_Source records:_
......
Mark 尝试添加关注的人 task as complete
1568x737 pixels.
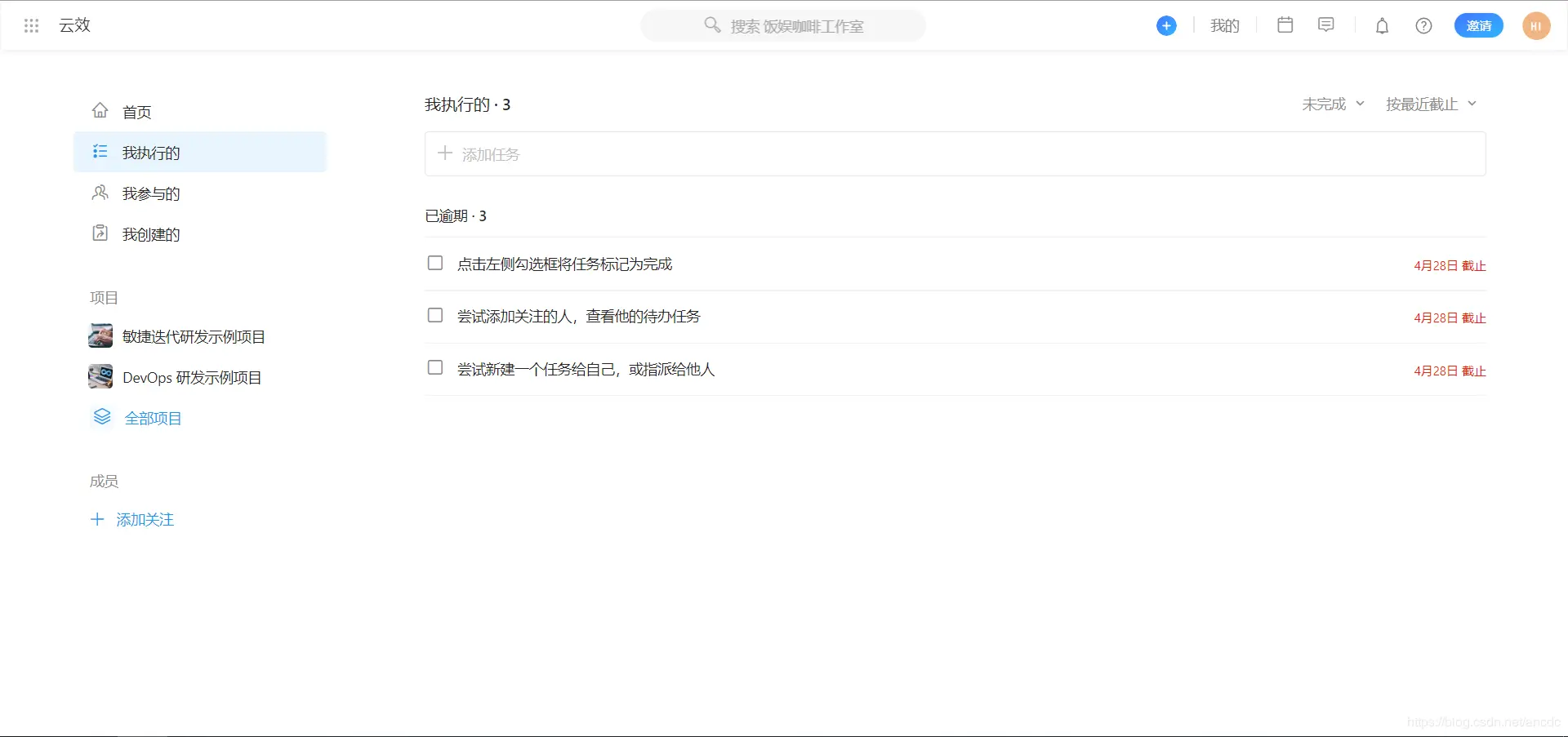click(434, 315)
......
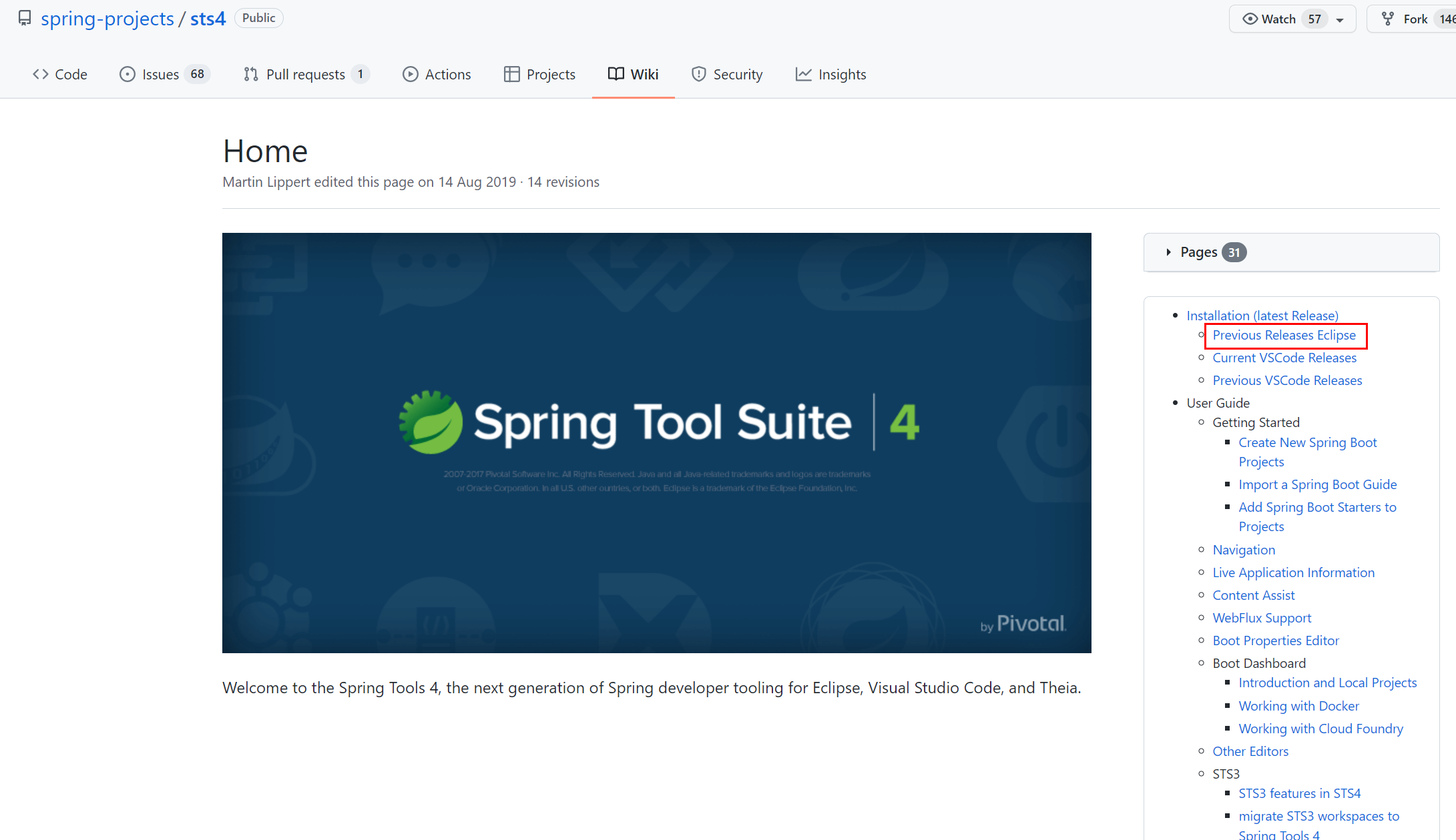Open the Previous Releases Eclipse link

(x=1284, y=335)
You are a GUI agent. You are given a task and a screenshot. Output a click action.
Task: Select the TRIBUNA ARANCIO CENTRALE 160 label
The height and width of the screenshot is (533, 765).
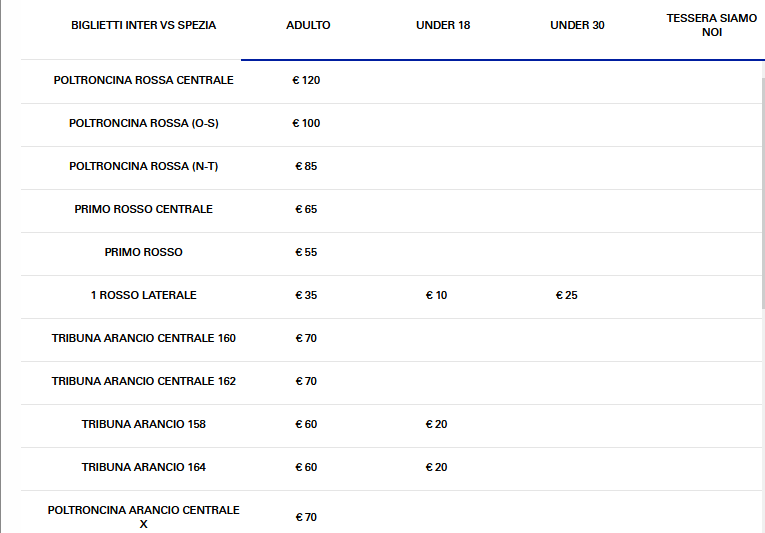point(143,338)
......
_Given instruction:_
Repeat the lines between the one holding "Mark 尝试添加关注的人 task as complete" and the one holding "click(434, 315)", inclusive, with "pixels" replaced by "px" and nothing else changed. Leave the pictures out of your answer.

_Response to this exercise:_
Mark 尝试添加关注的人 task as complete
1568x737 px.
click(434, 315)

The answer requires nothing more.